The researchers discovered that the ions—that usually get layered in a checkerboard-like fashion in the case of this ionic liquid—moved and configured on their own based on the sign and magnitude of the voltage applied. Anions moved toward the electrode with the positive bias to counter the charge, and the cations moved toward the negatively charged electrodes.

When there is an increase in potential between the two electrodes, a very dense layer of anions or cations gets accumulated at the biased electrode, thus blocking further ions of the same charge from accumulating there (i.e. overcrowding) and minimizing ion mobility.

The researchers also found that more counter-charged ions accumulate at the biased electrode in thicker films.

For very thin films, the number of ions available for rearrangement is small so the EDL layer may not be able to form. In the thicker films, more ions are available and they have more room to move around. They rush to the interface and then disperse back into the bulk upon overcrowding to form a more stable structure.

Wattaka Sitaputra, Scientist, Center for Functional Nanomaterials, Brookhaven

The team additionally investigated the significance of mobility in the reconfiguration process by cooling the thicker film to a point at which the ions almost ceased from moving.

The researchers stated that the application of PEEM to an operando experiment is a very innovative thought and has not been performed before for ionic liquids.

We had to overcome several technical challenges in the experimental setup, including designing and fabricating the gold-patterned electrodes and incorporating the sample holder in the electron microscope,” described Sadowski. “Ionic liquids probably have not been investigated through this technique because putting a liquid into an ultrahigh vacuum–based microscope seems counterintuitive.”

The researchers aim to prolong their study by employing the new aberration-corrected low-energy electron microscope (LEEM)/PEEM system. The system was installed by means of collaboration between CFN and the National Synchrotron Light Source II (NSLS-II), another DOE Office of Science User Facility at Brookhaven, at NSLS-II’s Electron Spectro-Microscopy beamline. This system will allow the researchers to analyze the electronic and structural changes as well as the chemical changes in the interface between the ionic liquid and the electrode, in a single experiment. Ascertaining such distinctive characteristics will help researchers to choose the most appropriate ionic liquids for particular energy storage applications.

The research was partially supported by the DOE’s Laboratory Directed Research and Development program and is a partnership between the CFN and Brookhaven’s Chemistry and Sustainable Energy Technologies Divisions.

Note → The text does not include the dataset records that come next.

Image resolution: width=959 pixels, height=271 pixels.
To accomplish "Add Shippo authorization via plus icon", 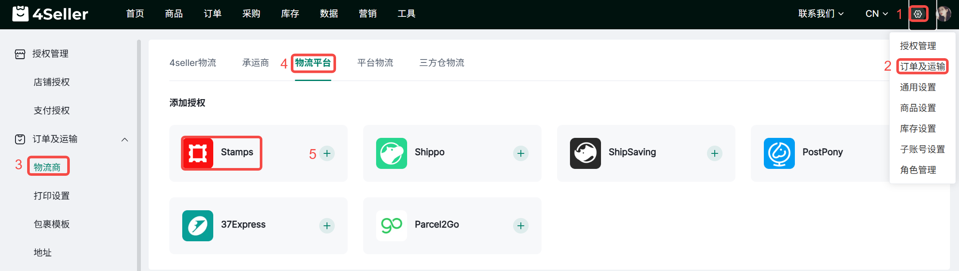I will click(521, 153).
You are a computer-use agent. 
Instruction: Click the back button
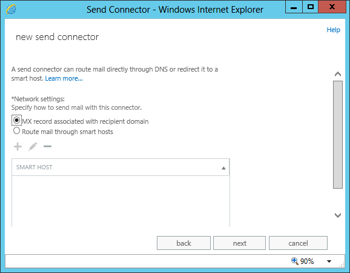click(183, 243)
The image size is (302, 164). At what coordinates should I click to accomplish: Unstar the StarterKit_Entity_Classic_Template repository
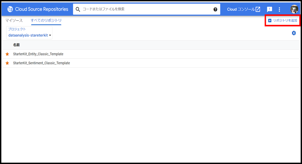tap(7, 54)
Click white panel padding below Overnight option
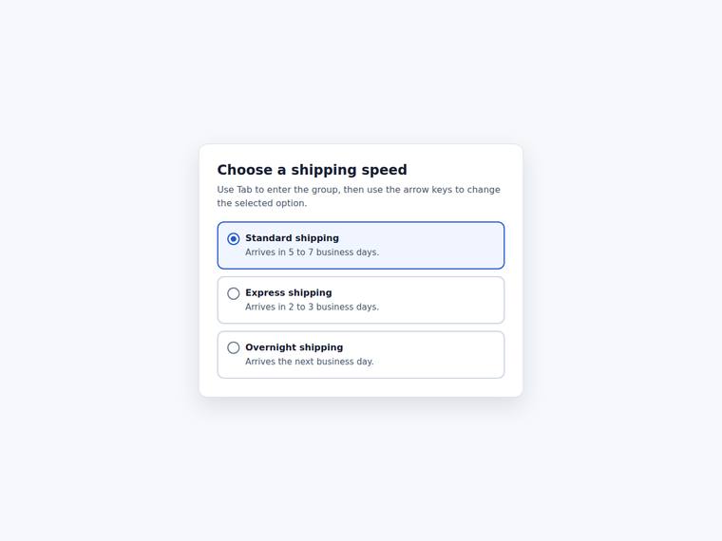 (361, 388)
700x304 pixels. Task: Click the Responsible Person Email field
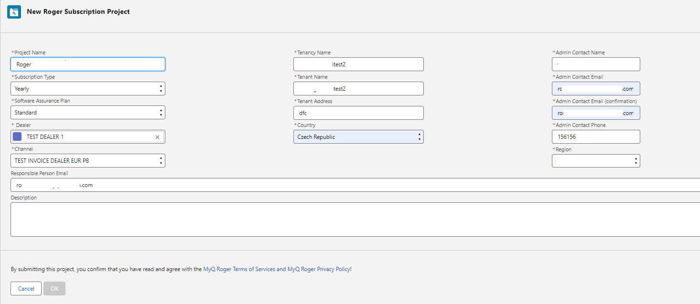click(354, 185)
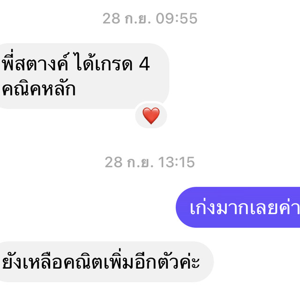This screenshot has width=300, height=300.
Task: Click the date 28 in the 13:15 timestamp
Action: [113, 162]
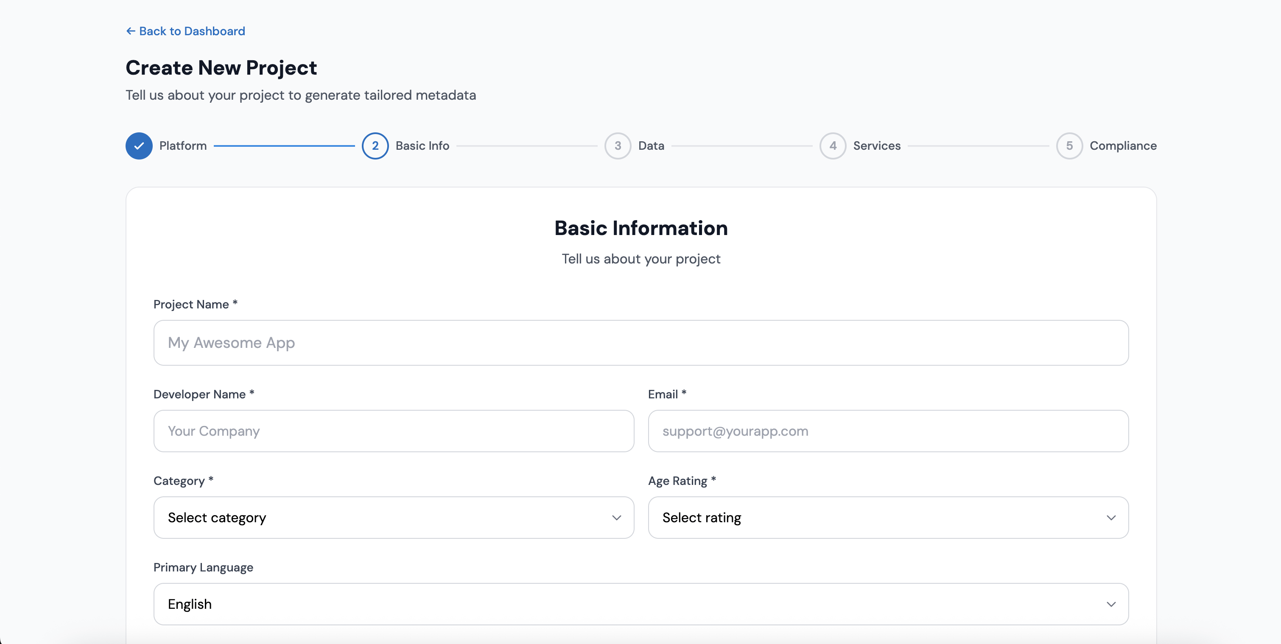This screenshot has height=644, width=1281.
Task: Click the back arrow icon beside Dashboard
Action: tap(130, 31)
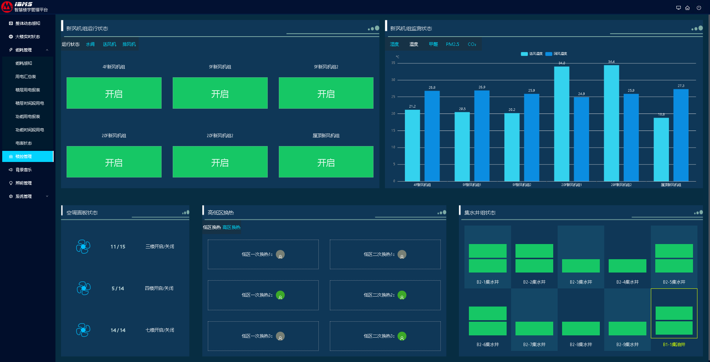Click the fan icon for 三楼开启/关闭
Image resolution: width=710 pixels, height=362 pixels.
(x=83, y=247)
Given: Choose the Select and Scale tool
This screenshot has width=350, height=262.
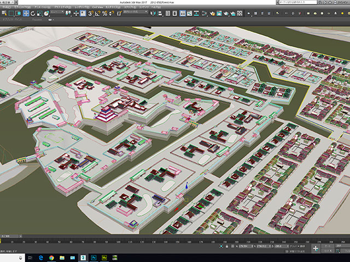Looking at the screenshot, I should coord(40,13).
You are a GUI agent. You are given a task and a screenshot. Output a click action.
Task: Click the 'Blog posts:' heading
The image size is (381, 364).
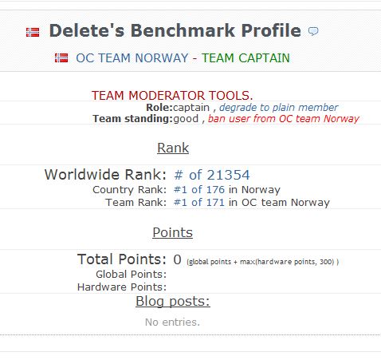pyautogui.click(x=173, y=302)
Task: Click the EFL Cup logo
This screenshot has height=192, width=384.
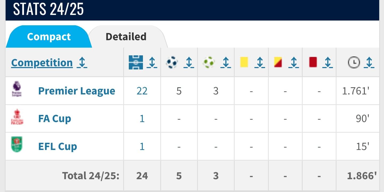Action: (17, 144)
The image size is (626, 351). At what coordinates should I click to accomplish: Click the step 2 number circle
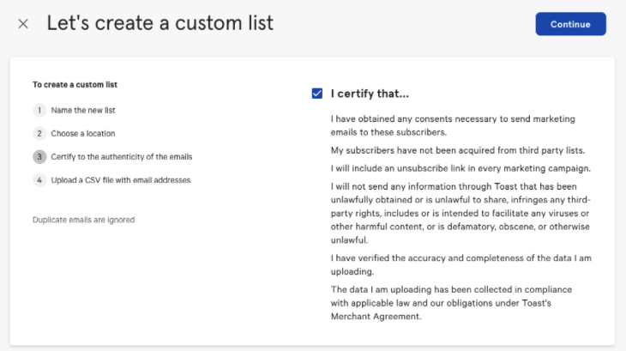(x=39, y=134)
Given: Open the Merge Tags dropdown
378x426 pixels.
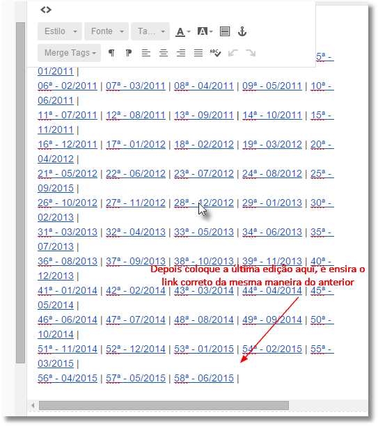Looking at the screenshot, I should pos(70,53).
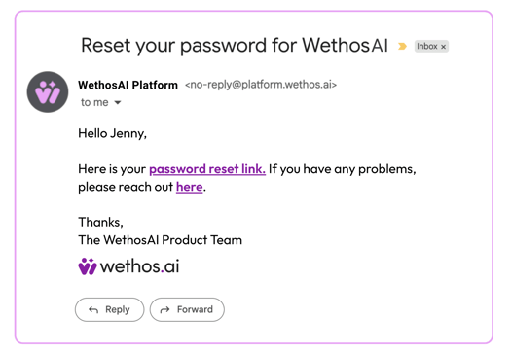Click the Reply button
The height and width of the screenshot is (354, 511).
click(x=109, y=309)
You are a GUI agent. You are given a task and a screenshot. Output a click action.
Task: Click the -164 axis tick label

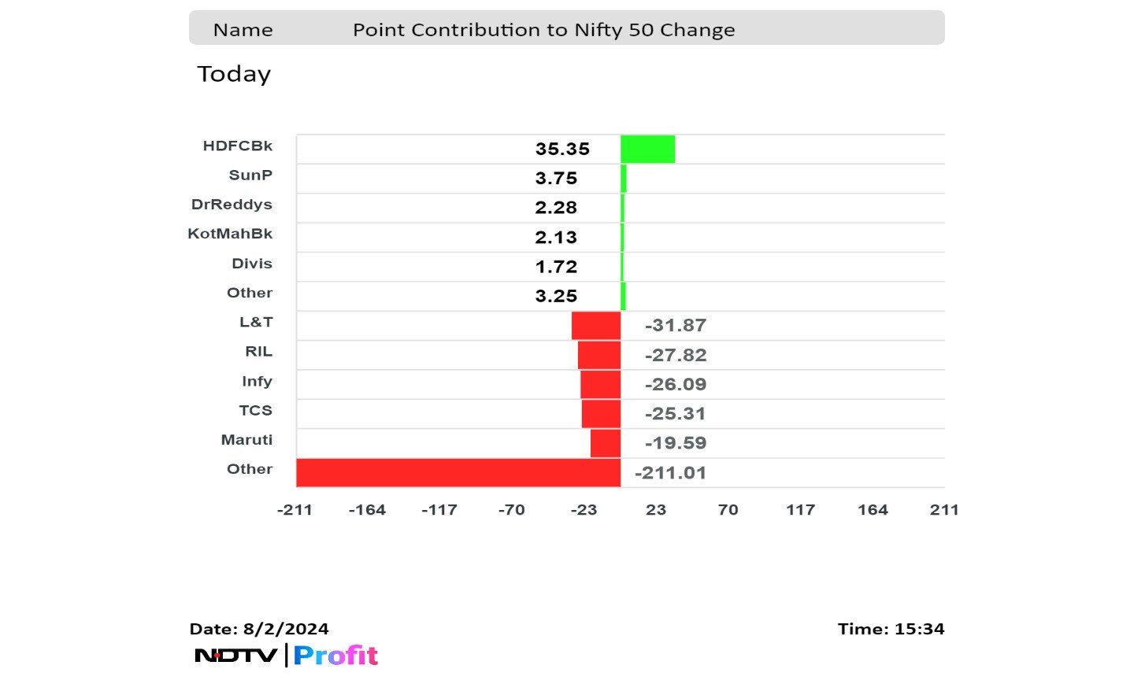click(367, 510)
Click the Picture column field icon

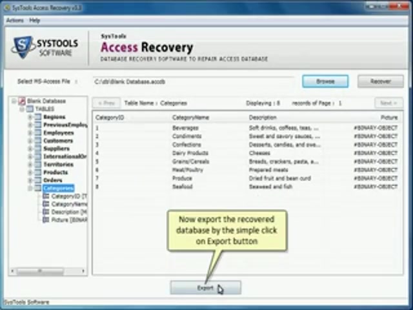46,220
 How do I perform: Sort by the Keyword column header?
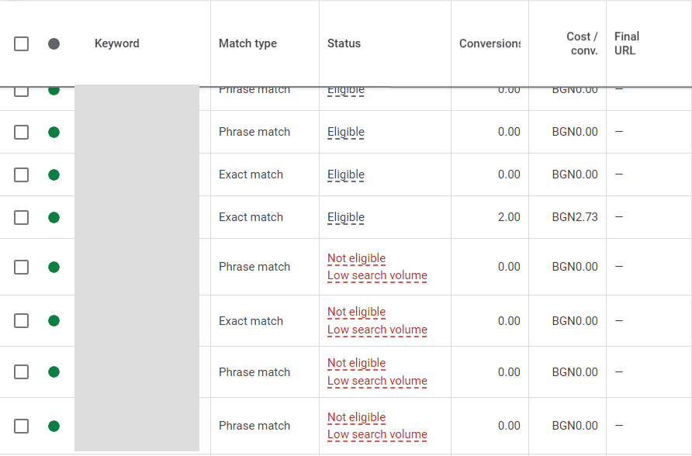pos(117,44)
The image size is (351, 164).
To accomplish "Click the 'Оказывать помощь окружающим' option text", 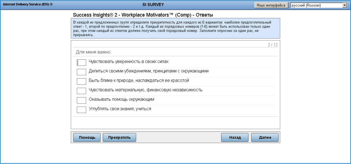I will tap(121, 99).
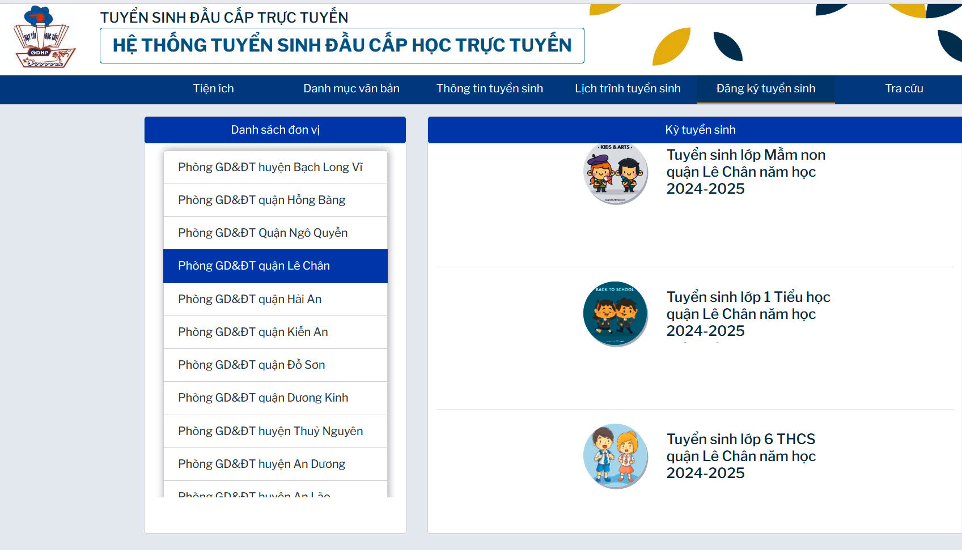This screenshot has width=962, height=550.
Task: Select Phòng GD&ĐT huyện Thuỷ Nguyên
Action: (270, 432)
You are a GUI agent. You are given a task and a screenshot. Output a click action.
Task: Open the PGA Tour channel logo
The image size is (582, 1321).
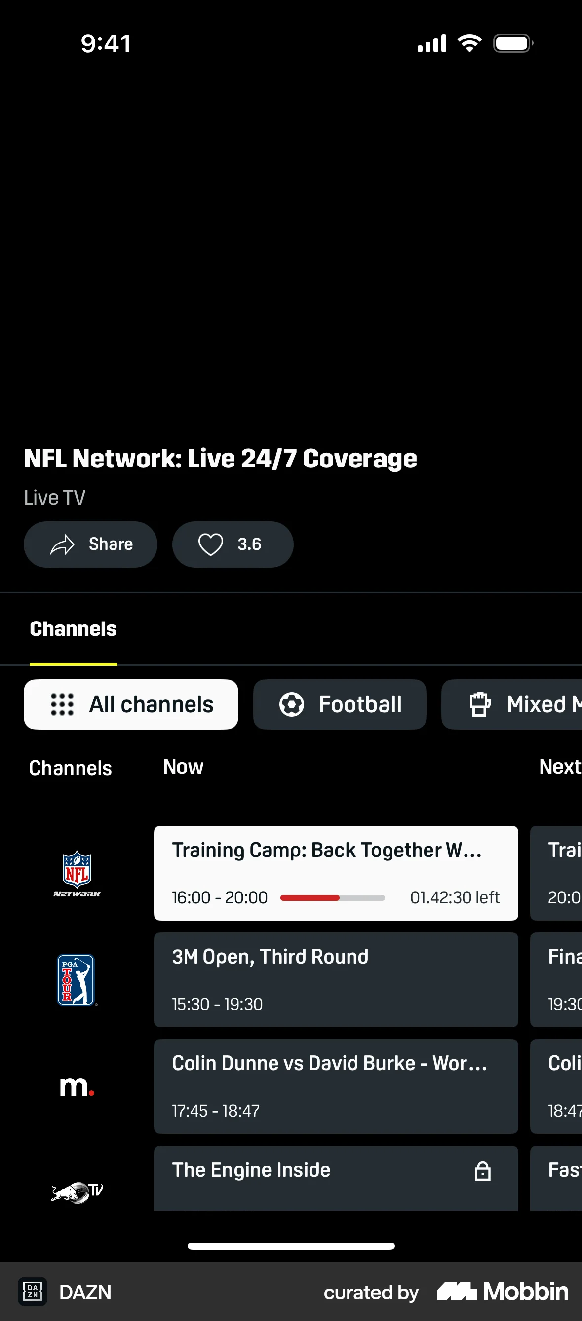tap(76, 979)
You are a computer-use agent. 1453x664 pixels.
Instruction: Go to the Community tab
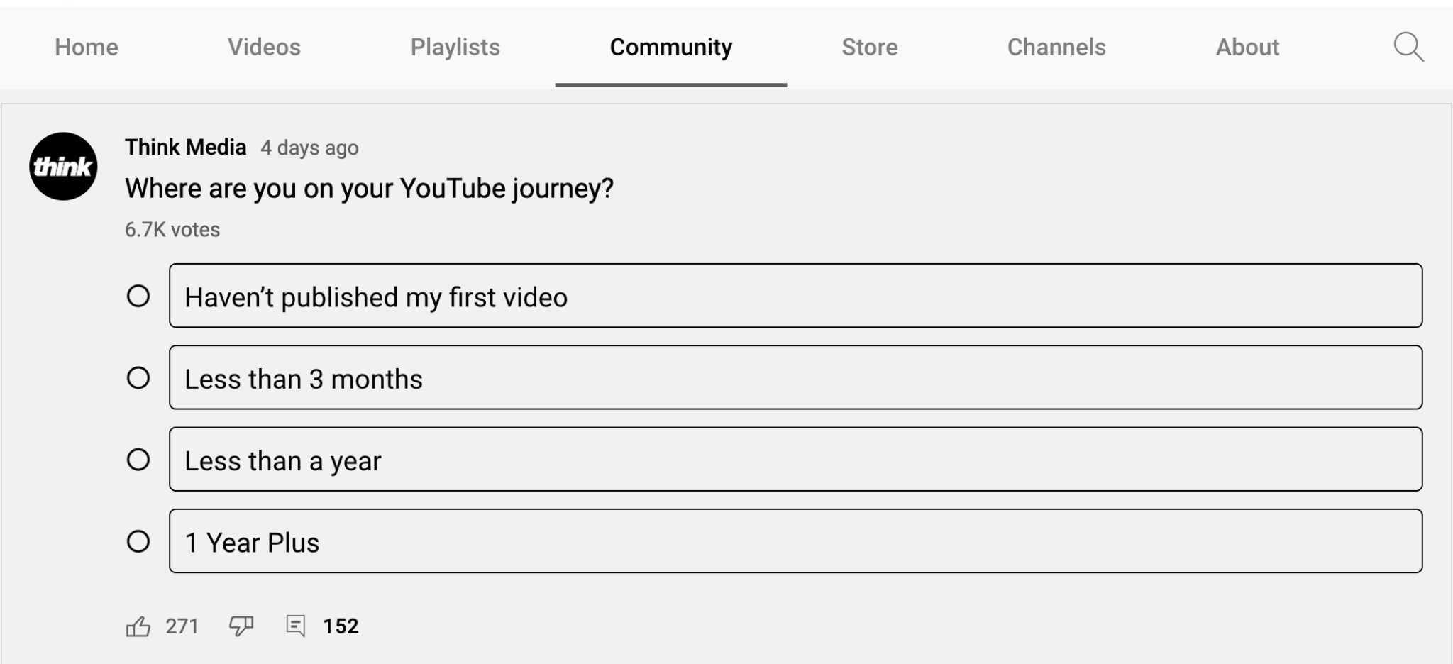coord(670,47)
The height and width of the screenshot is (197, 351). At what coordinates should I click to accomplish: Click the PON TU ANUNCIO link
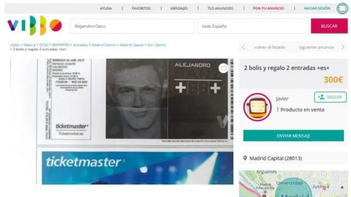point(268,8)
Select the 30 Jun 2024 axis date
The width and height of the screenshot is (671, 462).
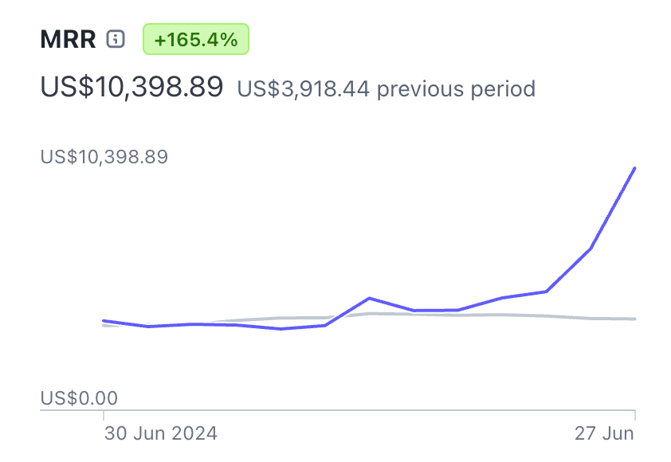coord(161,434)
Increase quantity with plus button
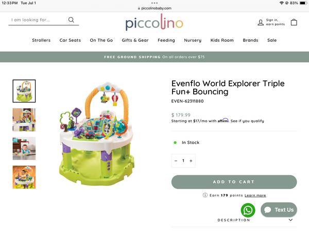This screenshot has width=309, height=232. click(191, 161)
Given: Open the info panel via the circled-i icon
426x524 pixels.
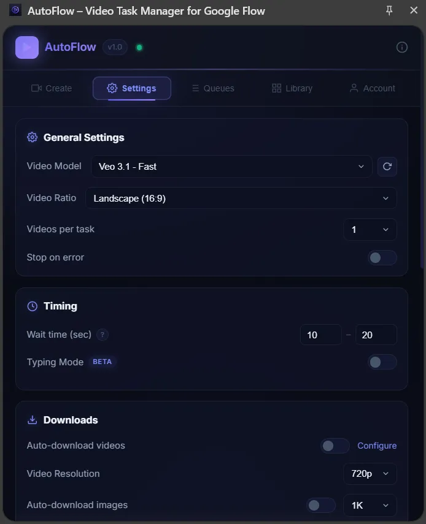Looking at the screenshot, I should tap(402, 47).
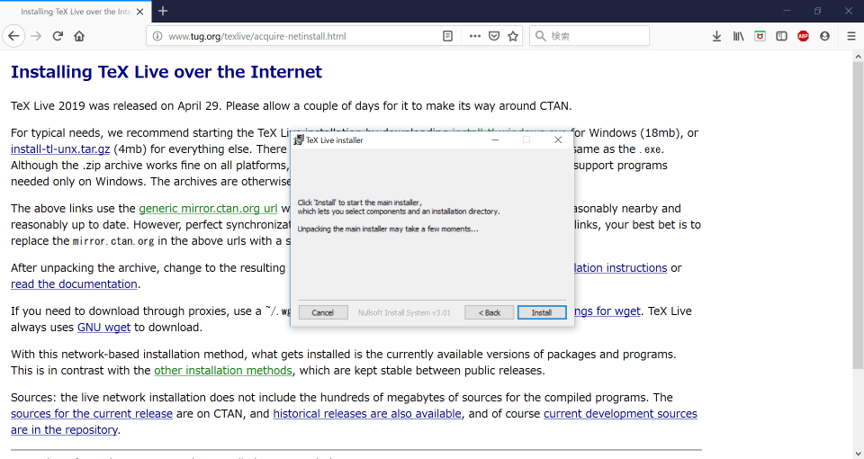Reload the current web page
Image resolution: width=864 pixels, height=459 pixels.
tap(58, 36)
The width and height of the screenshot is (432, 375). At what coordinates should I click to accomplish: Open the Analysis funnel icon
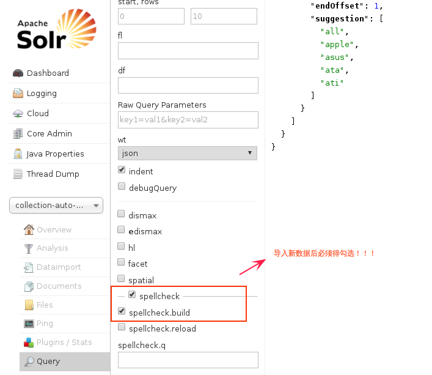29,248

The scientists acquired this photoemission electron microscopy movie while biasing gold electrodes covered with three monolayers of the studied ionic liquid. The change in contrast corresponds to a change in the photoemission signal intensities from the ionic liquid–electrode interface, signifying the migration of ions in response to voltage biases on the electrodes. A positive voltage bias results in a darker contrast (higher density of anions near electrode) and a negative one in brighter contrast (higher density of cations near electrode).